Prior to training I've used prodigy's data-to-spacy recipe to export my existing ner train-data to JSON and then converted the JSON data to the new spaCy binary format using spacy convert.
Now I've done the same with my existing text-categorization data.
From the NER experiment I know how to specify the converted textcat data as train and eval data in the spacy train command. But what I can't figure out is how to specify the NER model from step 1 as the model to be trained with the textcat train-data.
Any hints appreciated. TIA.
Hi! Glad to hear your training has been successful
spaCy v3 moves away from the idea of a "base model", which could lead to very subtle, unintuitive behaviours, and made it harder to update component selectively (like, keep the tagger and parser, update the existing NER and add a new textcat).

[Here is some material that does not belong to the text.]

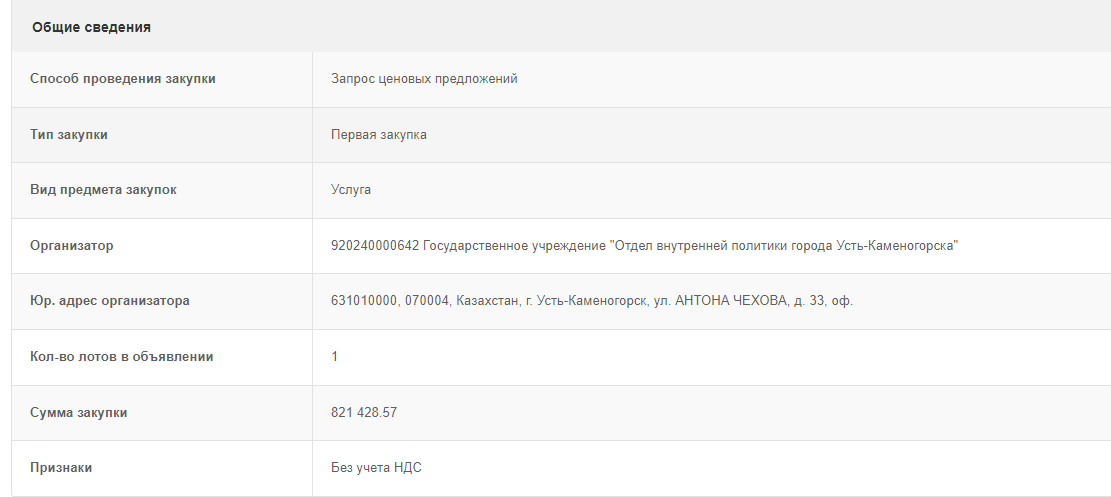The image size is (1111, 497).
Task: Click the organizer BIN number 920240000642
Action: (x=375, y=245)
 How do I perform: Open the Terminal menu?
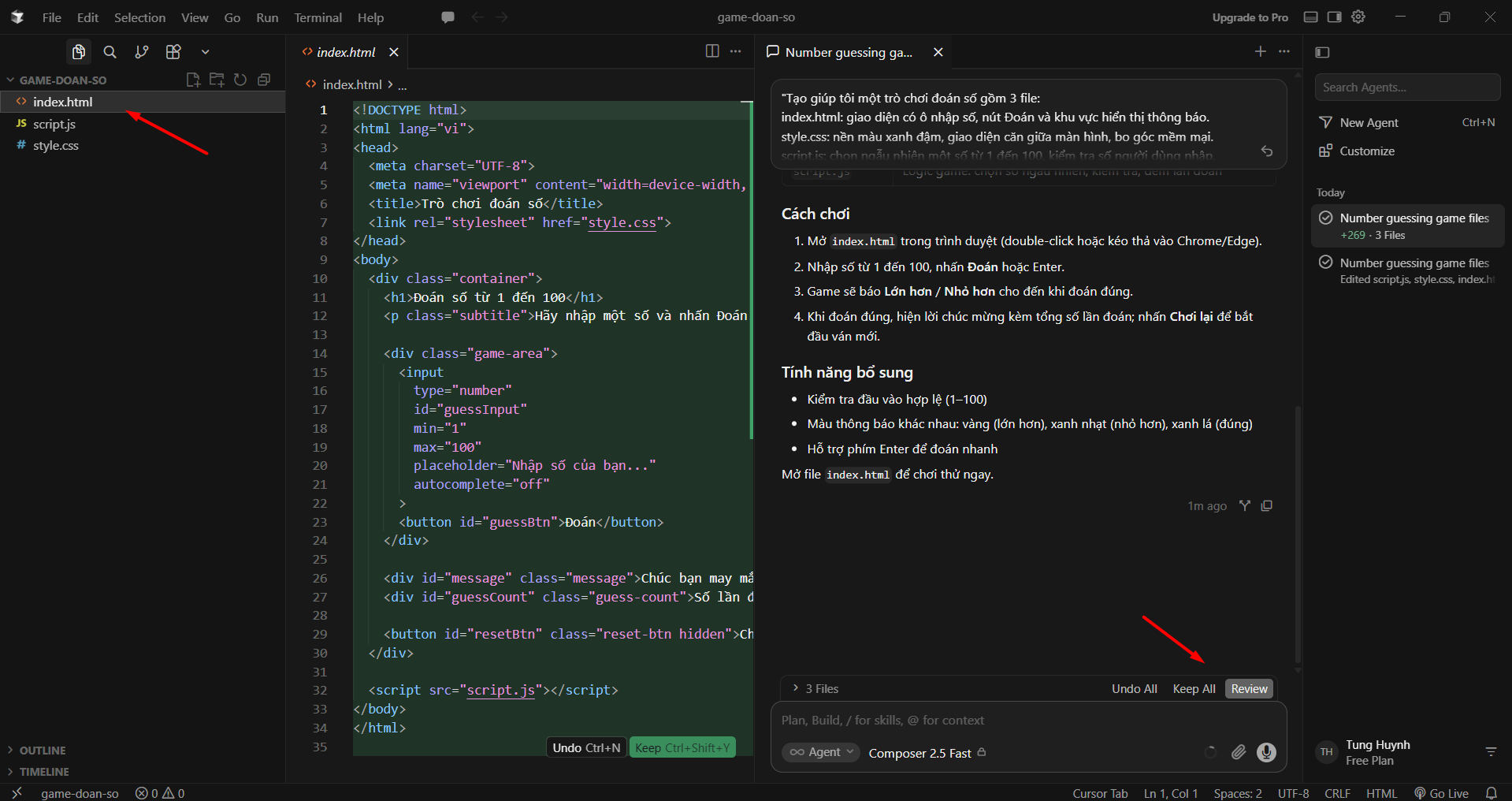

Instead, you can now explicitly choose which components you want to keep from an existing trained pipeline, which components to update from your data, and which components to ignore. This lets you source components from different pipelines and makes it easier to only update some components (all while training from the CLI and a config). You can read more about this here: https://nightly.spacy.io/usage/training#config-components
So in your case, you could create config with two components:
ner component can then define
source = "/your/bert/ner/model" so it's loaded from your existing model. If you add it to
frozen_components, it won't be updated during training – so your data will only be used for the new text classifier. Here's an example:
lang = "de"
pipeline = ["ner", "textcat"]
frozen_components = ["ner"]
source = "/your/bert/ner/model"
factory = "textcat"
thank you so much for the fast reply.
I’ll give it a try and let you know how it went.
Happy holidays, and stay safe!
Sorry Ines, forgot to ask:
When I converted my previous train-data to the new spaCy binary format, I received the following warning:
UserWarning: [W027] Found a large training file of nnnnnnn bytes.
Note that it may be more efficient to split your training data into multiple smaller JSON files instead.
If I split the JSON into several files, can I still convert the JSON files into a single spacy format file? If yes, how would I do that?
And if I can't, can I specify more than one train file on the command line?
Or would I use your instructions from your above post and do several consecutive trainings?
In this case, you would have multiple
.spacy files – that's the idea and what the warning suggests you should do And yes, instead of a single
.spacy file, you can also provide the path to a directory of files.